*** Opening of Data shown ***

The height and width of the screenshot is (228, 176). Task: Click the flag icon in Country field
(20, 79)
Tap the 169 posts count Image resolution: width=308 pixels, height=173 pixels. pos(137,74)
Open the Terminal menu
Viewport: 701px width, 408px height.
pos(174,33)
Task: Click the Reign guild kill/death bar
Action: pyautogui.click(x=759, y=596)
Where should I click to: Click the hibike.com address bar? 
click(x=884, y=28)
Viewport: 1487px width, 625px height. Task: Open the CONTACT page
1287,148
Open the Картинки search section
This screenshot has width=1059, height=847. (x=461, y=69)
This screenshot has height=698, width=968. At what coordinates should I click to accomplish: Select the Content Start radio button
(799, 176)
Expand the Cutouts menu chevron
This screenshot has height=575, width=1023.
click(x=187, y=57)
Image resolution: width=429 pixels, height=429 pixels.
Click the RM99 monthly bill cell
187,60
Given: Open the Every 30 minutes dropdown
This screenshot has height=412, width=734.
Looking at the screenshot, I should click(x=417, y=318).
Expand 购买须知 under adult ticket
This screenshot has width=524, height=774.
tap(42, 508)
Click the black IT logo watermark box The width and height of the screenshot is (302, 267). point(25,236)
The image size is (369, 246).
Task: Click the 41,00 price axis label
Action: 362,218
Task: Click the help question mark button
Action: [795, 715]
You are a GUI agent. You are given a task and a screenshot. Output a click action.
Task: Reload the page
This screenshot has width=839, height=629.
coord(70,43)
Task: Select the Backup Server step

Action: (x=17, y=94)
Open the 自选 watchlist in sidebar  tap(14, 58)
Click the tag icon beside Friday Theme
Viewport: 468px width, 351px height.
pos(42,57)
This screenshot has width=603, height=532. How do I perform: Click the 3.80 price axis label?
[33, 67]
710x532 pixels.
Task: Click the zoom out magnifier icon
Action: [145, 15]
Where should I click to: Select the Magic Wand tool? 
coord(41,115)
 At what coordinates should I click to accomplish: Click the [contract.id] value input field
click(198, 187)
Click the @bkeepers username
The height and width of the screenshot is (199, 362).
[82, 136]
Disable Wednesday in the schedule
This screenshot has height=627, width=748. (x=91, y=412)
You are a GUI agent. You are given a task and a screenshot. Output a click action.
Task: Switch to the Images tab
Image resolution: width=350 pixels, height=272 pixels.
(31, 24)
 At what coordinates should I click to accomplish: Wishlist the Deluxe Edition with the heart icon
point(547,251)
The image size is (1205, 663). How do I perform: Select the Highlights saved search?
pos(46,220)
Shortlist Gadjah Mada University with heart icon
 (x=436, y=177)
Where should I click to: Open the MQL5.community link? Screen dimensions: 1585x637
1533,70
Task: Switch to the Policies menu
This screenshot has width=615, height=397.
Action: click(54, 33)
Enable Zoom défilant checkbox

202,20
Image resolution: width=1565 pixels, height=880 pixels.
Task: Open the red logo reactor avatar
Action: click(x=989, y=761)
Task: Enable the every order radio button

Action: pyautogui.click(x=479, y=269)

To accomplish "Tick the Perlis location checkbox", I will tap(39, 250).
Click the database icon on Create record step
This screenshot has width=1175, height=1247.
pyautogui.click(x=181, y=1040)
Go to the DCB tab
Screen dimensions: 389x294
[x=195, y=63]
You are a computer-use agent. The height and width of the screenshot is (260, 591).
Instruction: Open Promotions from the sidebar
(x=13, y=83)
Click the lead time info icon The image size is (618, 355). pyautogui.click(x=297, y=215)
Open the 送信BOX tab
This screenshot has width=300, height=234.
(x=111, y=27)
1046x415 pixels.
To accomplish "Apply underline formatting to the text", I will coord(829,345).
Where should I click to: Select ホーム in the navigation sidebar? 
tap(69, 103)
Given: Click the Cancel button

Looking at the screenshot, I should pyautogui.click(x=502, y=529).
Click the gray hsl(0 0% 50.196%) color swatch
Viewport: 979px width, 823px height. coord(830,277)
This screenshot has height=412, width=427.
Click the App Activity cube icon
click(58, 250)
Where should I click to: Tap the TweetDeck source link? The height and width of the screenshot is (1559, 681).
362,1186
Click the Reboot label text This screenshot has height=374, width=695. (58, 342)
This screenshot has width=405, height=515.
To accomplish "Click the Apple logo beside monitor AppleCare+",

*** Close of Data shown ***

- Work instruction:
Return every entry exactly.

- Expected output:
The height and width of the screenshot is (228, 176). Task: Click the flag icon in Country field
(20, 79)
Tap the 169 posts count Image resolution: width=308 pixels, height=173 pixels. pos(137,74)
Open the Terminal menu
Viewport: 701px width, 408px height.
pos(174,33)
Task: Click the Reign guild kill/death bar
Action: pyautogui.click(x=759, y=596)
Where should I click to: Click the hibike.com address bar? 
click(x=884, y=28)
Viewport: 1487px width, 625px height. Task: Open the CONTACT page
1287,148
Open the Картинки search section
This screenshot has width=1059, height=847. (x=461, y=69)
This screenshot has height=698, width=968. At what coordinates should I click to accomplish: Select the Content Start radio button
(799, 176)
Expand the Cutouts menu chevron
This screenshot has height=575, width=1023.
click(x=187, y=57)
Image resolution: width=429 pixels, height=429 pixels.
Click the RM99 monthly bill cell
187,60
Given: Open the Every 30 minutes dropdown
This screenshot has height=412, width=734.
Looking at the screenshot, I should click(x=417, y=318).
Expand 购买须知 under adult ticket
This screenshot has width=524, height=774.
tap(42, 508)
Click the black IT logo watermark box The width and height of the screenshot is (302, 267). point(25,236)
The image size is (369, 246).
Task: Click the 41,00 price axis label
Action: 362,218
Task: Click the help question mark button
Action: [795, 715]
You are a GUI agent. You are given a task and a screenshot. Output a click action.
Task: Reload the page
This screenshot has width=839, height=629.
coord(70,43)
Task: Select the Backup Server step

Action: (x=17, y=94)
Open the 自选 watchlist in sidebar  tap(14, 58)
Click the tag icon beside Friday Theme
Viewport: 468px width, 351px height.
pos(42,57)
This screenshot has width=603, height=532. How do I perform: Click the 3.80 price axis label?
[33, 67]
710x532 pixels.
Task: Click the zoom out magnifier icon
Action: [145, 15]
Where should I click to: Select the Magic Wand tool? 
coord(41,115)
 At what coordinates should I click to accomplish: Click the [contract.id] value input field
click(198, 187)
Click the @bkeepers username
The height and width of the screenshot is (199, 362).
[82, 136]
Disable Wednesday in the schedule
This screenshot has height=627, width=748. (x=91, y=412)
You are a GUI agent. You are given a task and a screenshot. Output a click action.
Task: Switch to the Images tab
Image resolution: width=350 pixels, height=272 pixels.
(31, 24)
 At what coordinates should I click to accomplish: Wishlist the Deluxe Edition with the heart icon
point(547,251)
The image size is (1205, 663). How do I perform: Select the Highlights saved search?
pos(46,220)
Shortlist Gadjah Mada University with heart icon
 (x=436, y=177)
Where should I click to: Open the MQL5.community link? Screen dimensions: 1585x637
1533,70
Task: Switch to the Policies menu
This screenshot has width=615, height=397.
Action: click(54, 33)
Enable Zoom défilant checkbox

202,20
Image resolution: width=1565 pixels, height=880 pixels.
Task: Open the red logo reactor avatar
Action: click(x=989, y=761)
Task: Enable the every order radio button

Action: pyautogui.click(x=479, y=269)

To accomplish "Tick the Perlis location checkbox", I will tap(39, 250).
Click the database icon on Create record step
This screenshot has width=1175, height=1247.
pyautogui.click(x=181, y=1040)
Go to the DCB tab
Screen dimensions: 389x294
[x=195, y=63]
You are a computer-use agent. The height and width of the screenshot is (260, 591).
Instruction: Open Promotions from the sidebar
(x=13, y=83)
Click the lead time info icon The image size is (618, 355). pyautogui.click(x=297, y=215)
Open the 送信BOX tab
This screenshot has width=300, height=234.
(x=111, y=27)
1046x415 pixels.
To accomplish "Apply underline formatting to the text", I will coord(829,345).
Where should I click to: Select ホーム in the navigation sidebar? 
tap(69, 103)
Given: Click the Cancel button

Looking at the screenshot, I should pyautogui.click(x=502, y=529).
Click the gray hsl(0 0% 50.196%) color swatch
Viewport: 979px width, 823px height. coord(830,277)
This screenshot has height=412, width=427.
Click the App Activity cube icon
click(58, 250)
Where should I click to: Tap the TweetDeck source link? The height and width of the screenshot is (1559, 681).
362,1186
Click the Reboot label text This screenshot has height=374, width=695. (58, 342)
This screenshot has width=405, height=515.
To accomplish "Click the Apple logo beside monitor AppleCare+",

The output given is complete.